Un Chien Andalou was the collaboration between two of the leading Surrealists, director Luis Buñuel and his co-writer Salvador Dali; the former would pursue his interest in film, while the latter would, after parting ways with him, become an artist in paint and what could best be described as sculpture, eventually turning his whole life into a statement on the movement. Dali would occasionally return to the moving image, but Buñuel used his interests towards subversion, often crafting films that were deeply indebted to what he created with his former collaborator here.

As to a plot, there wasn't one, it merely consisted of a succession of images designed to evoke the dream state through a selection of the two men's own dreams and the odd satirical barb and deliberately provocative shot, such as the eye damage in the first minute that retains its power to shock even now. It was a dead calf's eye that was slit, but that doesn't make it any the more palatable since the editing makes it clear we are supposed to be thinking of the woman's eye when we see it happen. But if you think the horrors were over with that, you had another think coming.

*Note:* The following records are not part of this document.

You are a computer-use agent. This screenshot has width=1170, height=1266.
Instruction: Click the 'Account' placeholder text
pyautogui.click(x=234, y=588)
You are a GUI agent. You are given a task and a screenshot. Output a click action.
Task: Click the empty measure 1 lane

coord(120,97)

This was, considering it lasts a mere twenty minutes, incredibly influential in all sorts of ways, and has been referenced by, or inspired, many other works. The Pixies opener from their classic album Doolittle features lyrics discussing the short, Saul Bass's cult science fiction film Phase IV replicates the visual of ants crawling from a hole in a hand, and in blockbuster The Matrix, Keanu Reeves sees himself with no mouth, much as a character does here. With that in mind, you might believe it to be a fun watch, a wacky little item from cinema's early days before sound became the norm.

However, the mood may be playful in some ways, as when the man drags two grand pianos containing dead, oozing donkeys across the room and we notice he is also pulling two priests across the floor as well, but for the most part it was clear the artists wished to disturb, to disrupt. If you were actually having a dream like this, you would be doubtless prompted to sit up bolt upright in bed staring straight ahead in time-honoured "waking up from a nightmare in a movie" fashion, as while there was a plethora of arresting images, the overall impression was one of complete, ruthless chaos.

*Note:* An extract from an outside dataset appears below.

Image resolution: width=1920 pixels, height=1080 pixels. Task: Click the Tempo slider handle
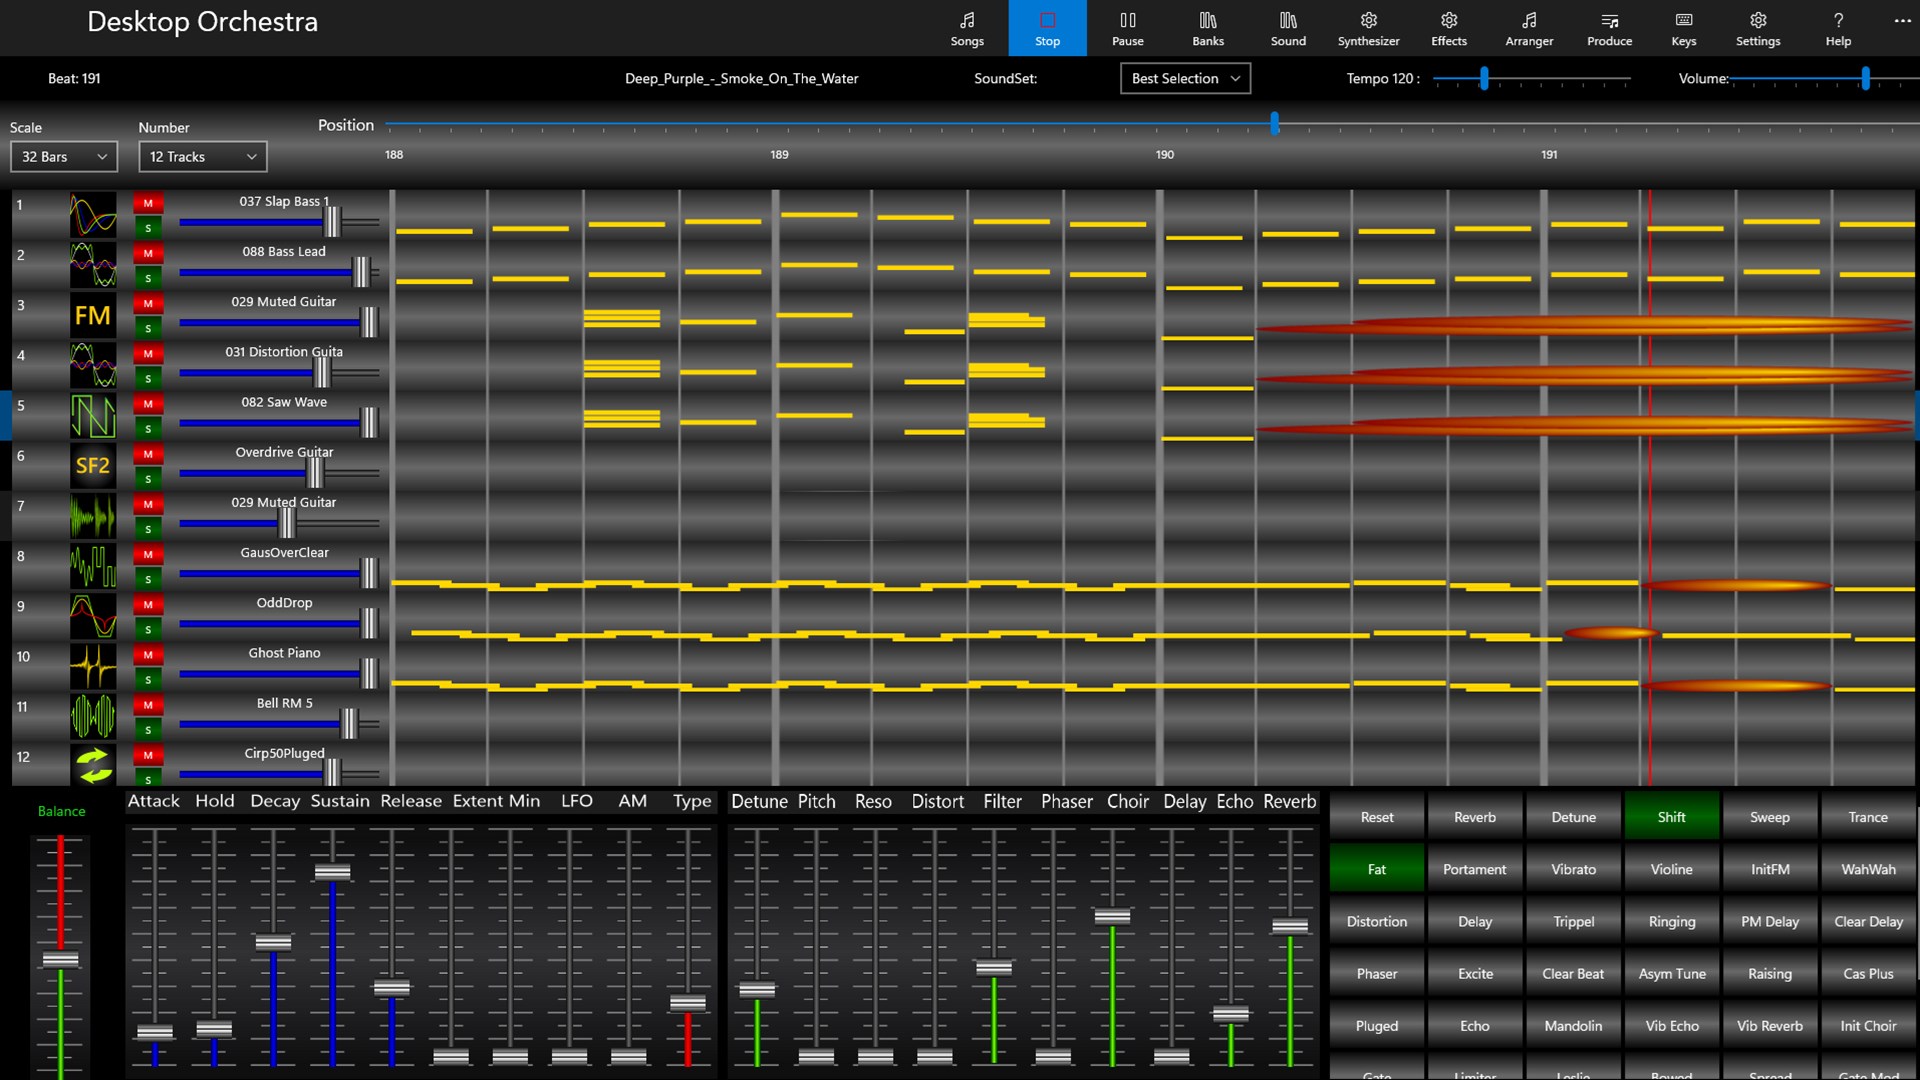[x=1484, y=78]
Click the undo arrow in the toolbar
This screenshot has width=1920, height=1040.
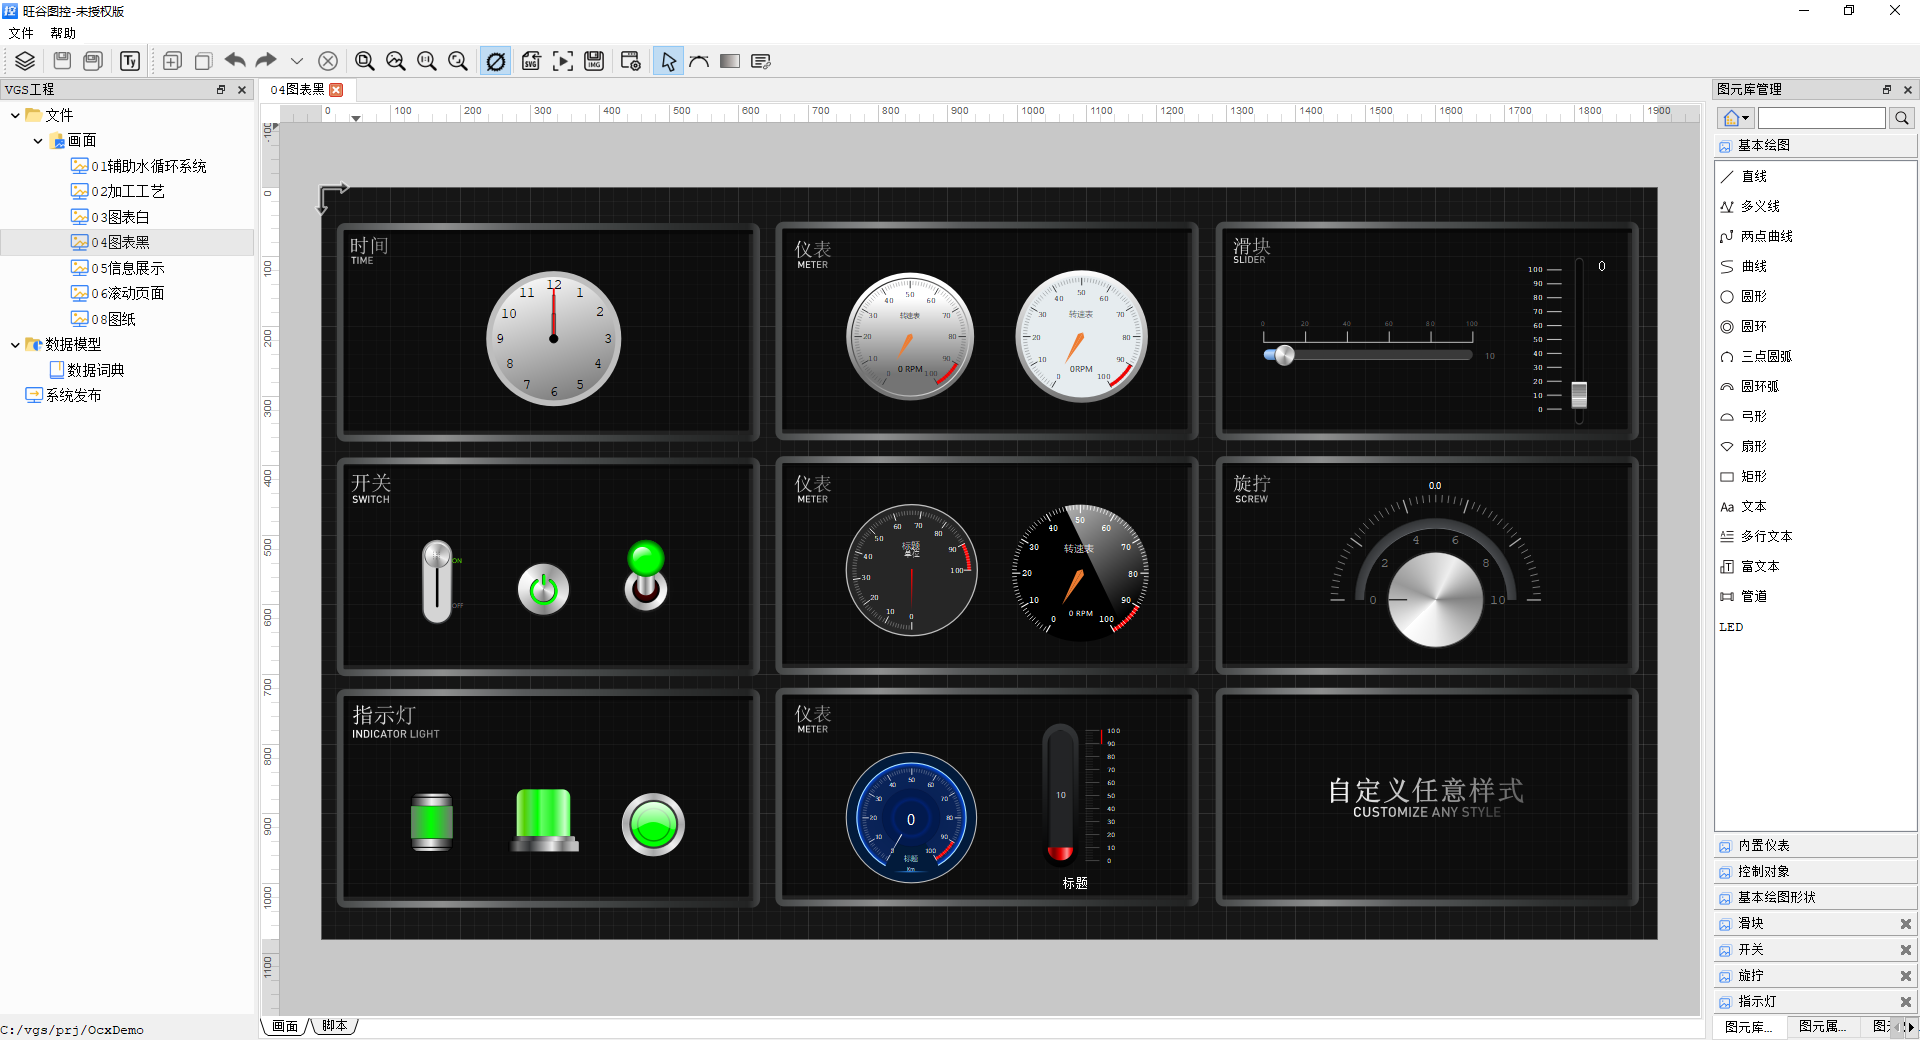click(235, 61)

It's not as if they were denying there were any rules - don't attack people, don't grope women who don't want to be groped, don't stand in the street or you'll be run over, and so on - it is more they had concluded all rules did not matter, and that can make the film haunt your thoughts in ways that you may not enjoy. Add to that the two stars committed suicide eventually, Batcheff with an overdose and Mareuil by setting herself on fire (!), and Un Chien Andalou looks less like a jape and more like a cruel joke at the expense of humanity. But you cannot deny it succeeds completely; if you did suffer this nightmare, it would be stuck in your brain for years, aggressively reminding you of the unruly subconscious.